Emergence INS2I CACEM   2021
CArdinality Constraints Based Extreme Multi-Label Classification Le projet CACEM a pour but de prendre en compte les corrélations entre labels dans le cadre de l’apprentissage multi-label extrême. L’objectif est d’exploiter des contraintes plus génériques dans le processus d’apprentissage. Les méthodes d’apprentissage classiques se restreignent généralement à quelques contraintes simples de type must-link et cannot-link. Notre but est de prendre en compte des contraintes d’inclusion ou d’exclusion génériques (par exemple, l’instance x ne peut être que dans maximum deux labels parmi n > 2).
KOCOON   2019-2021
Le projet KOCOON a eu pour objectif principal de renforcer les coopérations existantes et de développer de nouvelles collaborations pour créer un réseau de recherche international pérenne sur une thématique émergente de l’intelligence artificielle : la compilation de connaissances. En quelques mots, il s’agit d’étudier des mécanismes de prétraitement de l’information qui procèdent par changement de représentation pour permettre des traitements en ligne beaucoup plus efficaces (i.e., des temps de calcul plus restreints).
Pinte   2022-2023
exPlications INTElligibles État de l’art Le projet proposé, baptisé pinte, concerne le thème « caractérisation et qualification de l’IA de confiance » et plus précisément les « méthodes et la métrologie de l’explicabilité ». Il s’inscrit dans un courant de recherche pour l’IA explicable, qui se développe en France et au niveau international, et dont l’origine repose sur un double constat : à tout prédicteur (en particulier, ceux de type « boîte noire » comme les réseaux de neurones ou les forêts aléatoires) on peut toujours associer un circuit (booléen ou arithmétique), une « boîte blanche » (ou « transparente ») qui a le même comportement que le prédicteur en terme d’entrées-sorties, tout en étant intrinsèquement plus simple, les tâches d’explication (possiblement contrefactuelles) des prédictions réalisées et de vérification du fonctionnement de la « boîte noire » peuvent être réalisées en s’appuyant sur la « boîte blanche » associée.

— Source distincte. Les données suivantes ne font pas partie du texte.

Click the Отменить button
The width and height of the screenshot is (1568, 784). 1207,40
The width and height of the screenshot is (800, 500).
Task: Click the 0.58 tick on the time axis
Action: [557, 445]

Prédiction et optimisation de ressources aéroportuaires   2022-2023
Contrat de collaboration avec Exakis-Nelite et Aéroport De Paris. Dans le cadre des travaux d’optimisation interne du Groupe Aéroport De Paris, il a été lancé une étude autour de la mise en place d’outils de prédiction et d’optimisation des ressources aéroportuaires, pour répondre à la forte fluctuation du trafic aérien. L’objectif principal de la collaboration est d’accompagner le Groupe ADP, avec le support d’Exakis Nelite, dans la mise en place d’un outil d’aide à la décision permettant de répondre aux exigences de dimensionnement macroscopique des ressources aéroportuaire conformément aux objectifs de performance du groupe.